▶ _Short exercise A_
Rewrite the records from the start through the line containing "шеста (šesta) (366, 313)", changing "center point" to "midpoint" and leaving the rest as is.

▶ _Supplied text_
*****
Opinion
No. 2575
January 22, 1929.
APPEAL from Second Judicial District Court, Washoe County; Thomas F. Moran, Judge.
Hoyt, Norcross, Thatcher Woodburn, for Appellant:
Brown Belford, and Campbell Robins, for Respondent:
The rule is established by weight of authority that want or failure of consideration, totally or partially, is a defense either in toto or pro tanto, as the case may be, to an action on a note given for the purchase price of property, where the action is between the original parties, or by a subsequent holder charged with knowledge or notice of equities of the buyer. American National Bank v. Watkins, 119 Fed. 545; Williams v. Neeley, 69 L.R.A. 232; Wheat v. Dotson, 12 Ark. 699; City Deposit Bank v. Green, 115 N.W. (Iowa) 893; Thompson v. Wheeler, 29 Kans. 476; Staab v. Ortiz, 1 P. 857; Sawyer v. James, 43 Barb. 622; Hagan v. Bigler, 49 P. 1011 (Okla.); Davis v. Wait, 8 P. 356 (Ore.).
*****
▶ _Data section_
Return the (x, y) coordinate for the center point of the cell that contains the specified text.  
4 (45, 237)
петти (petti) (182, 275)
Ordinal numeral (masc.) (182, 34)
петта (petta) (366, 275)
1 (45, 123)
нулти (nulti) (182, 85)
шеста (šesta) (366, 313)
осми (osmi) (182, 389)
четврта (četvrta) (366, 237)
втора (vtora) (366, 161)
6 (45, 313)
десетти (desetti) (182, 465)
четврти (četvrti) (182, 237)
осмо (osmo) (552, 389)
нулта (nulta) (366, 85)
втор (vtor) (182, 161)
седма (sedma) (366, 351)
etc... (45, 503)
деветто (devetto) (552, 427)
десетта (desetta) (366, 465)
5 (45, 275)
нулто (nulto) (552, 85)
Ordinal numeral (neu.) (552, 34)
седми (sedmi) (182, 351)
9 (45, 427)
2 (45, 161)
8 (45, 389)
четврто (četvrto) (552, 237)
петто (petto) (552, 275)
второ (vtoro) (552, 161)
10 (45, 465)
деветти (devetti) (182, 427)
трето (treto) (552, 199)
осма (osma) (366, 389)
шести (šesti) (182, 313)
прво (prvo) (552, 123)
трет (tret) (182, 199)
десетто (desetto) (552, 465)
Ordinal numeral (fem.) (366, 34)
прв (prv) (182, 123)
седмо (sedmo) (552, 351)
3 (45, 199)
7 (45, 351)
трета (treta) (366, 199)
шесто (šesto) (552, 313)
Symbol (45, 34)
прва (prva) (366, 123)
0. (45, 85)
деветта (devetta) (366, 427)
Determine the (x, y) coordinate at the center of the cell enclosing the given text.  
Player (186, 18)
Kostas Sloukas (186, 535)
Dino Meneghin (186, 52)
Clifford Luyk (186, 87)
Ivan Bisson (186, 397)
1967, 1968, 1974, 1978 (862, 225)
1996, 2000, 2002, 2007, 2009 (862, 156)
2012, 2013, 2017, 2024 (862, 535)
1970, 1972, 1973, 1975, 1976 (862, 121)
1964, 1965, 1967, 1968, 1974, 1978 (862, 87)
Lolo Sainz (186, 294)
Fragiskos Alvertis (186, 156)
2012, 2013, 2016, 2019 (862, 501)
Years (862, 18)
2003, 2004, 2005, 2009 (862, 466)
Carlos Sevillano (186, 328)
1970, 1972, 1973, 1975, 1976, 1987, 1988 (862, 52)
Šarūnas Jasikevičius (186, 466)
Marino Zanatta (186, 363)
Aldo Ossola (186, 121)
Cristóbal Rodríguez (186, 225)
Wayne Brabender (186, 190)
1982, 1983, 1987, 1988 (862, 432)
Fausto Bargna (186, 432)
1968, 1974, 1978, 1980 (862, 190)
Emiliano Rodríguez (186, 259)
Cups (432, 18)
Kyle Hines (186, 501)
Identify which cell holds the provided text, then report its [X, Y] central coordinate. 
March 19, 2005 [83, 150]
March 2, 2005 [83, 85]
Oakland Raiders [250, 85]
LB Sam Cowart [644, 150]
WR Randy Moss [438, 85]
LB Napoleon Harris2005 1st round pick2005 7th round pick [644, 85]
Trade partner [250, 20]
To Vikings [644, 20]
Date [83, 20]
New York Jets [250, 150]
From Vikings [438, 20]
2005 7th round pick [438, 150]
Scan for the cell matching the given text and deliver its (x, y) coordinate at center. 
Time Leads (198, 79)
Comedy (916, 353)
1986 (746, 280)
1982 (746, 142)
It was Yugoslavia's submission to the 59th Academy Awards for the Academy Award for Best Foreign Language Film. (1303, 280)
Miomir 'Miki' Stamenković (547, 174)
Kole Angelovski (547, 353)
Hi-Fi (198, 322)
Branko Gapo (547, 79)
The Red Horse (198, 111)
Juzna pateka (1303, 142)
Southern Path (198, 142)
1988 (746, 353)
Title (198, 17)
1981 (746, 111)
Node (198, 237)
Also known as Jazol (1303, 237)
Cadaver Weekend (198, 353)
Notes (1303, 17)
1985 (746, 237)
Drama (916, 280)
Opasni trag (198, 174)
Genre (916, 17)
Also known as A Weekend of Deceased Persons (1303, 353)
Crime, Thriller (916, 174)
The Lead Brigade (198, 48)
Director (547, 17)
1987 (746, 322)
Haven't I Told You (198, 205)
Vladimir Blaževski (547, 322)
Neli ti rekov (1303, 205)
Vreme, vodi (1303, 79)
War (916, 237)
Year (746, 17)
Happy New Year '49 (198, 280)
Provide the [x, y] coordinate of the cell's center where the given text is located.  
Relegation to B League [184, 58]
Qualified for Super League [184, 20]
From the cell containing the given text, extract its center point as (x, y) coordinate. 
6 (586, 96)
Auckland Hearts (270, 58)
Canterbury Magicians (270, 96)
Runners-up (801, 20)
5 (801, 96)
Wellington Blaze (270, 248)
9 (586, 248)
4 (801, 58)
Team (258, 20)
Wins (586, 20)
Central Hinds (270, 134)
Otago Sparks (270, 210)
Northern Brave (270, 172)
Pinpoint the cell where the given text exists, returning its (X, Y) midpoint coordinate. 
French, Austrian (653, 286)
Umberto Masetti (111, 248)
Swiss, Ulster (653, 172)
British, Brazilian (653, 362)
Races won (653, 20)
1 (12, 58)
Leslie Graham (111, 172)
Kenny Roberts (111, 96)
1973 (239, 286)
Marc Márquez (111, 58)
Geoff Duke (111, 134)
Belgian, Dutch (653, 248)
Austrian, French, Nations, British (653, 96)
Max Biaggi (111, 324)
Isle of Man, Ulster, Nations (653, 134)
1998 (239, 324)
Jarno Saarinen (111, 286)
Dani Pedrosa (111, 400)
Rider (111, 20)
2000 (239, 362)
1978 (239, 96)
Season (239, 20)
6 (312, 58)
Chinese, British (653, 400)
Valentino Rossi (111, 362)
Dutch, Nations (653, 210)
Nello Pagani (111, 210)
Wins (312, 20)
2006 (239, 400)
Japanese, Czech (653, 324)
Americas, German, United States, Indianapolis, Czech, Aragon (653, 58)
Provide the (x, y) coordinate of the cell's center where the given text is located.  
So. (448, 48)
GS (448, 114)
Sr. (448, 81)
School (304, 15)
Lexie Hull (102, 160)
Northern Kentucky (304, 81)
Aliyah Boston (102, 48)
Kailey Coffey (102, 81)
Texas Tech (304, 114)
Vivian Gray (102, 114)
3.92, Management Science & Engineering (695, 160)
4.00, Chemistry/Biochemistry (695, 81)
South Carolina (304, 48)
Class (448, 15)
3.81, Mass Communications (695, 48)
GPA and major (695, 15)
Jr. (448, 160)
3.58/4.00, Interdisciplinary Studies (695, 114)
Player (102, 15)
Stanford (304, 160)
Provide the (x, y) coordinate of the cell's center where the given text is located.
*****
▶ _Short exercise B_
Write the next part of the court opinion on the appeal from Washoe County, beginning right after its final sentence.

▶ _Task response A_
Return the (x, y) coordinate for the midpoint of the cell that contains the specified text.  
4 (45, 237)
петти (petti) (182, 275)
Ordinal numeral (masc.) (182, 34)
петта (petta) (366, 275)
1 (45, 123)
нулти (nulti) (182, 85)
шеста (šesta) (366, 313)

▶ _Task response B_
Failure of consideration may be used as a defense to mitigate the amount of the recovery in an action on a note given for property for which some benefit admittedly has been received. Hansford v. Mills, 9 Port. (Ala.) 509; Beall v. Pearre, 12 Md. 550; Harrington v. Stratton, 22 Pick. 510.
"Wherever a defendant can maintain a cross action for damages on account of a defect in personal property purchased by him * * * he may in defense to an action upon his note, made in consequence of such purchase or contract, claim a deduction corresponding with the injury he has sustained." Peden v. Moore, 21 Am. Dec. 649. See, also, Wadsworth v. Smith, 23 Me. 562; Hathorn v. Wheelwright, 59 A. 517, 2 Ann. Cas. 428; Brewer v. Harris, 41 Am. Dec. 587; Byrd v. Campbell etc. Co., 20 S.E. 253.
The same rule applies, also, even though the amount is unliquidated. Pike v. Taylor, 49 N.H. 124; Butler v. Northumberland, 59 N.H. 33; Foulks v. Rhodes, 12 Nev. 225.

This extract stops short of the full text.